### WORK TASK
Reproduce all of the data exactly.
■ ■ ■ ■ ■
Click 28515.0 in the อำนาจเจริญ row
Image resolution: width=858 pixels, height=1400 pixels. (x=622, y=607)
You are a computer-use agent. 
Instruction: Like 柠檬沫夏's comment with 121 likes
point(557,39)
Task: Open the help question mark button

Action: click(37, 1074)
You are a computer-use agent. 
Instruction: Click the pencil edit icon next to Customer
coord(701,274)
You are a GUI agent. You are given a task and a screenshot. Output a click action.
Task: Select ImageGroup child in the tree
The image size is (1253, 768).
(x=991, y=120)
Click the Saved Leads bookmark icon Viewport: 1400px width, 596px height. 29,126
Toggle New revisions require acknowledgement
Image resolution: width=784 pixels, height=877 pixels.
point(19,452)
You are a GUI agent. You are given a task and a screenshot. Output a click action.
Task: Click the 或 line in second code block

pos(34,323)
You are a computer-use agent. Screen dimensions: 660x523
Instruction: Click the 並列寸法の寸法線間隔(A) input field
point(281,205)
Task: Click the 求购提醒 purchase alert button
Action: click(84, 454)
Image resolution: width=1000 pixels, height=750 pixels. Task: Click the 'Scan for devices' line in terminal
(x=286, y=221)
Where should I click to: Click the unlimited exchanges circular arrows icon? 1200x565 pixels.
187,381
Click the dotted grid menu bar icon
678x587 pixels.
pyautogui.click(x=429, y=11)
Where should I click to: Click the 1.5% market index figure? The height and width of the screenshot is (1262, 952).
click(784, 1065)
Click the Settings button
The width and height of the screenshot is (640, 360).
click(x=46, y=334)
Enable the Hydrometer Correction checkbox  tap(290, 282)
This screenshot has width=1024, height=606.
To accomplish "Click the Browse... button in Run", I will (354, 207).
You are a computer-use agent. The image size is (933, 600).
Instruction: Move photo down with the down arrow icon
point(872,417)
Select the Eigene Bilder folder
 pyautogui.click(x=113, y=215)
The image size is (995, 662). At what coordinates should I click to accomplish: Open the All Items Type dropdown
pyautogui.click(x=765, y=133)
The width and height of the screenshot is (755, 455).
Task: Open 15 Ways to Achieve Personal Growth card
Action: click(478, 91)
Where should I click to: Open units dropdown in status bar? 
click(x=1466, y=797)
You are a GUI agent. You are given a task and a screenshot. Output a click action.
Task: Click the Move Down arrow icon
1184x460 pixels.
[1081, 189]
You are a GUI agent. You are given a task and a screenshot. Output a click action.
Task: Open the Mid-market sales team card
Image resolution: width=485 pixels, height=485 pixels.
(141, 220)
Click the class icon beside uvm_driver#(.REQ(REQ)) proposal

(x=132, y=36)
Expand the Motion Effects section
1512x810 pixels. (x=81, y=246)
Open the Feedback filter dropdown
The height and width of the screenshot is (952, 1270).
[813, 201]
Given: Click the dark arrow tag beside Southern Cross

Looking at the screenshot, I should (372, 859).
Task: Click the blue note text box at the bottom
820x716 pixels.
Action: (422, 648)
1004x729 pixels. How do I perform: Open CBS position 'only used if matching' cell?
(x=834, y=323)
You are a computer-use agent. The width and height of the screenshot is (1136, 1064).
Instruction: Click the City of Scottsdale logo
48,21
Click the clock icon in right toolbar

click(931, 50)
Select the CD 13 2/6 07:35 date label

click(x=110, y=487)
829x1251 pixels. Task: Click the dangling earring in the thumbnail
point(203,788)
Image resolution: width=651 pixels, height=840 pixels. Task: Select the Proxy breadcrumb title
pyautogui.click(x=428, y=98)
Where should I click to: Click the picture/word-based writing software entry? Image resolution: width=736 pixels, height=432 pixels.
■ ■ ■ ■ ■
### YOUR RESPONSE
Click 28515.0 in the อำนาจเจริญ row
Image resolution: width=858 pixels, height=1400 pixels. (x=622, y=607)
You are a computer-use agent. 
Instruction: Like 柠檬沫夏's comment with 121 likes
point(557,39)
Task: Open the help question mark button

Action: click(37, 1074)
You are a computer-use agent. 
Instruction: Click the pencil edit icon next to Customer
coord(701,274)
You are a GUI agent. You are given a task and a screenshot. Output a click action.
Task: Select ImageGroup child in the tree
The image size is (1253, 768).
(x=991, y=120)
Click the Saved Leads bookmark icon Viewport: 1400px width, 596px height. 29,126
Toggle New revisions require acknowledgement
Image resolution: width=784 pixels, height=877 pixels.
point(19,452)
You are a GUI agent. You are given a task and a screenshot. Output a click action.
Task: Click the 或 line in second code block

pos(34,323)
You are a computer-use agent. Screen dimensions: 660x523
Instruction: Click the 並列寸法の寸法線間隔(A) input field
point(281,205)
Task: Click the 求购提醒 purchase alert button
Action: click(84, 454)
Image resolution: width=1000 pixels, height=750 pixels. Task: Click the 'Scan for devices' line in terminal
(x=286, y=221)
Where should I click to: Click the unlimited exchanges circular arrows icon? 1200x565 pixels.
187,381
Click the dotted grid menu bar icon
678x587 pixels.
pyautogui.click(x=429, y=11)
Where should I click to: Click the 1.5% market index figure? The height and width of the screenshot is (1262, 952).
click(784, 1065)
Click the Settings button
The width and height of the screenshot is (640, 360).
click(x=46, y=334)
Enable the Hydrometer Correction checkbox  tap(290, 282)
This screenshot has width=1024, height=606.
To accomplish "Click the Browse... button in Run", I will (354, 207).
You are a computer-use agent. The image size is (933, 600).
Instruction: Move photo down with the down arrow icon
point(872,417)
Select the Eigene Bilder folder
 pyautogui.click(x=113, y=215)
The image size is (995, 662). At what coordinates should I click to accomplish: Open the All Items Type dropdown
pyautogui.click(x=765, y=133)
The width and height of the screenshot is (755, 455).
Task: Open 15 Ways to Achieve Personal Growth card
Action: click(478, 91)
Where should I click to: Open units dropdown in status bar? 
click(x=1466, y=797)
You are a GUI agent. You are given a task and a screenshot. Output a click action.
Task: Click the Move Down arrow icon
1184x460 pixels.
[1081, 189]
You are a GUI agent. You are given a task and a screenshot. Output a click action.
Task: Open the Mid-market sales team card
Image resolution: width=485 pixels, height=485 pixels.
(141, 220)
Click the class icon beside uvm_driver#(.REQ(REQ)) proposal

(x=132, y=36)
Expand the Motion Effects section
1512x810 pixels. (x=81, y=246)
Open the Feedback filter dropdown
The height and width of the screenshot is (952, 1270).
[813, 201]
Given: Click the dark arrow tag beside Southern Cross

Looking at the screenshot, I should (372, 859).
Task: Click the blue note text box at the bottom
820x716 pixels.
Action: (422, 648)
1004x729 pixels. How do I perform: Open CBS position 'only used if matching' cell?
(x=834, y=323)
You are a computer-use agent. The width and height of the screenshot is (1136, 1064).
Instruction: Click the City of Scottsdale logo
48,21
Click the clock icon in right toolbar

click(931, 50)
Select the CD 13 2/6 07:35 date label

click(x=110, y=487)
829x1251 pixels. Task: Click the dangling earring in the thumbnail
point(203,788)
Image resolution: width=651 pixels, height=840 pixels. Task: Select the Proxy breadcrumb title
pyautogui.click(x=428, y=98)
Where should I click to: Click the picture/word-based writing software entry? Image resolution: width=736 pixels, height=432 pixels.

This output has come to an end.